Per il 2026 il Fmi alza invece la sua stima di 0,2 punti percentuali, per un aumento complessivo dello 0,9%. Nelle sue nuove previsioni economiche, comunque, l’istituto di Washington rivede al ribasso le previsioni di crescita per il 2025 e il 2026 anche di Germania e Francia. La locomotiva tedesca è attesa crescere quest’anno dello 0,3% (-0,5%) e il prossimo dell’1,1% (-0,3%). Il Pil francese segnerà un aumento dello 0,8% nel 2025 (-0,3%) e un rialzo dell’1,1% nel 2026 (-0,2%).

Confindustria, nel frattempo, sottolinea che in Italia i prezzi del gas in aumento «pesano sull’inflazione e i costi delle imprese mentre salgono i timori di dazi che inciderebbero sull’export, già debole». È quanto scrive il centro studi dell’associazione degli industriali nella congiuntura flash, secondo cui «nel quarto trimestre 2024, la dinamica del Pil è stata fiacca, tra crescita modesta dei servizi e industria ancora in affanno», anche se ora si vedono «timide luci». In calo anche gli investimenti.

I COSTI
Confcommercio, invece, vede segnali di miglioramento negli ultimi due mesi dello scorso anno, sia per i consumi che per il Pil. Per quanto inseriti in uno scenario ancora incerto e contraddittorio, infatti, l’associazione del mondo del commercio valuta positivamente gli indizi di crescita rispetto a quelli di riduzione dell’attività economica. L’indicatore dei consumi di Confcommercio sarebbe infatti in aumento sia a novembre sia a dicembre (+0,2% per entrambe le variazioni mensili). Mentre il Pil, dopo un’accelerazione a ottobre, risulta in crescita rallentata a novembre (+0,1% congiunturale) e stazionario a dicembre e a gennaio.

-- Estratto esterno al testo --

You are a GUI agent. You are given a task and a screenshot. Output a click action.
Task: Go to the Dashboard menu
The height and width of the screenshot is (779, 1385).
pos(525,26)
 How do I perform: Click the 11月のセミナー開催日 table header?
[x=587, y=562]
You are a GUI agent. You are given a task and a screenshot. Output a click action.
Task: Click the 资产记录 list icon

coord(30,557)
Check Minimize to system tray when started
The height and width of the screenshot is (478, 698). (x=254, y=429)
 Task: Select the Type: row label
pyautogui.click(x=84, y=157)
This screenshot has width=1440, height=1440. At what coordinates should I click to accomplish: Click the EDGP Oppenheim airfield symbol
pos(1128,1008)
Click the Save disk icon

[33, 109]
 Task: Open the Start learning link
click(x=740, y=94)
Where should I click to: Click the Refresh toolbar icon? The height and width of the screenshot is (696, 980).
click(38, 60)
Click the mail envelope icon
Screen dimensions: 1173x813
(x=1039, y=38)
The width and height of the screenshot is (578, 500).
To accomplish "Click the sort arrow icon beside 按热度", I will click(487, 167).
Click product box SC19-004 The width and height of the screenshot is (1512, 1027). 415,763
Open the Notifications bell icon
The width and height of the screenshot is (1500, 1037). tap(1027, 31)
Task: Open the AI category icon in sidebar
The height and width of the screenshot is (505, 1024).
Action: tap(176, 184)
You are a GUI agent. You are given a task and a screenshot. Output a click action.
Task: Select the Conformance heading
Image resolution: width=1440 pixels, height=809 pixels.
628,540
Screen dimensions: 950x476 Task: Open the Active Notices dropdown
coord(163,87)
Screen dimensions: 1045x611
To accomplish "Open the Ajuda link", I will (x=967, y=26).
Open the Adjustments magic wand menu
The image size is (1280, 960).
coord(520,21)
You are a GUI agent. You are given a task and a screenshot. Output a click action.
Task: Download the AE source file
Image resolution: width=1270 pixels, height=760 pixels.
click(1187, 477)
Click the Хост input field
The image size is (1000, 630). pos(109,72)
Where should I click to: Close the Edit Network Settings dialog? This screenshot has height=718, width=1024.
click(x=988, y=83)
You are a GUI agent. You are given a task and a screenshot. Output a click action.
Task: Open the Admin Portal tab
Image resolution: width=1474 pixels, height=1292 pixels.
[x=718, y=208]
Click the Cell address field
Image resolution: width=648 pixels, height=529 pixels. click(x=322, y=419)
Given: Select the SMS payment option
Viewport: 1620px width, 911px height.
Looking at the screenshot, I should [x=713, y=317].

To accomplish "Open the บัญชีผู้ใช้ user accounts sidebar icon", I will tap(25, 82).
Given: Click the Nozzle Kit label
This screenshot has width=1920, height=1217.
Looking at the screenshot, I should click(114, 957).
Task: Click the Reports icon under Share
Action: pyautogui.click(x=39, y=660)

Nel frattempo Eurostat, nella nuova stima sull’inflazione, conferma che l’indice dei prezzi è salito nell’Eurozona al 2,4% a dicembre, dal 2,2% di novembre (in tutta l’Ue è salita dal 2,5% al 2,7%). L’Italia rimane comunque tra i Paesi con l’inflazione più bassa (+1,4%, dopo gli aumenti record del biennio 2022-2023). Indice di aumento dei prezzi basso anche in Irlanda (+1%) e Lussemburgo, Finlandia e Svezia (tutti a +1,6%). L’inflazione più alta si registra invece in Romania (+5,5%) e Ungheria (+4,8%).